Silenziosamente, iniziò a pulirsi con un fazzoletto di carta.
Io, invece, non mi sfilai il dildo dal culo e continuai a scoparmelo; Paolo non mi aveva inculata e io avevo bisogno di godere ancora.
Mi guardò per un po’ e poi, a sorpresa, mi chiese se ero disponibile a fare pompe anche ad altri. L’idea, in quel momento, mi sembrò molto interessante. In qualche modo poteva essere un’occasione per ricreare un gruppetto.
Così la settimana successiva invitò due amici più giovani.
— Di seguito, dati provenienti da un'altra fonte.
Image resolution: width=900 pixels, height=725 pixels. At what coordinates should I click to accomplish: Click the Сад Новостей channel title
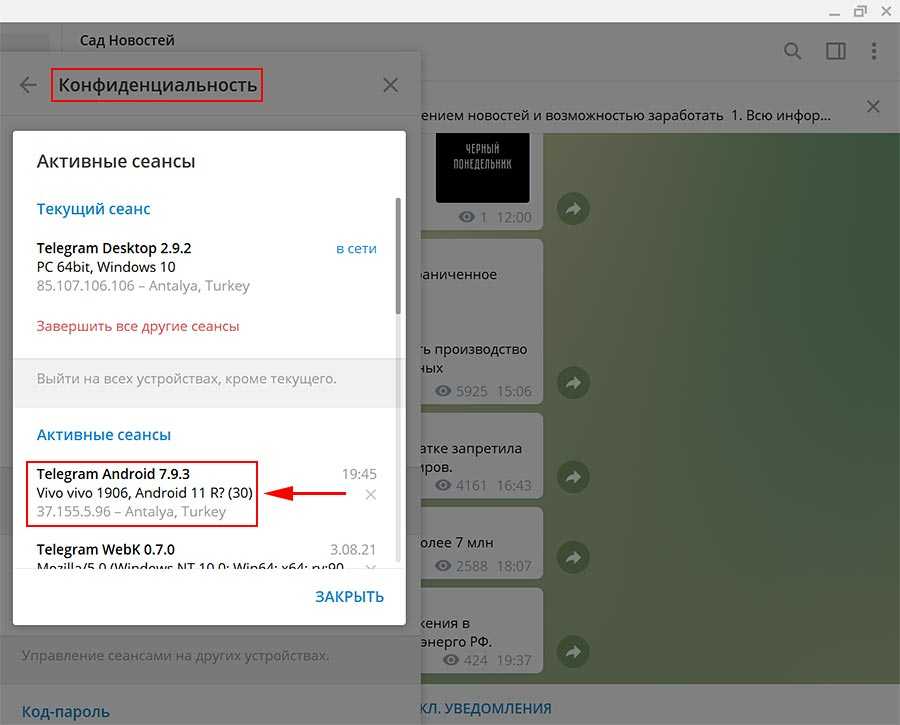127,40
Non so bene da dove arrivassero ma, da quello che avevo capito, erano amici di gioventù.
Erano entrambi smilzi; uno aveva il pizzetto; ambedue superavano di poco i vent’anni.
Paolo mi presentò a loro senza risparmiare commenti osceni sulla mia troiaggine: “È la vacca di cui vi ho parlato”, “Succhia cazzi e beve fiumi di sborra”. I due ragazzi mi sembrarono divertiti e imbarazzati; in effetti, quello dei due meno intimidito ammise di essere rimasto un po’ sorpreso di trovare una “zoccolona senza mutande in un bosco”.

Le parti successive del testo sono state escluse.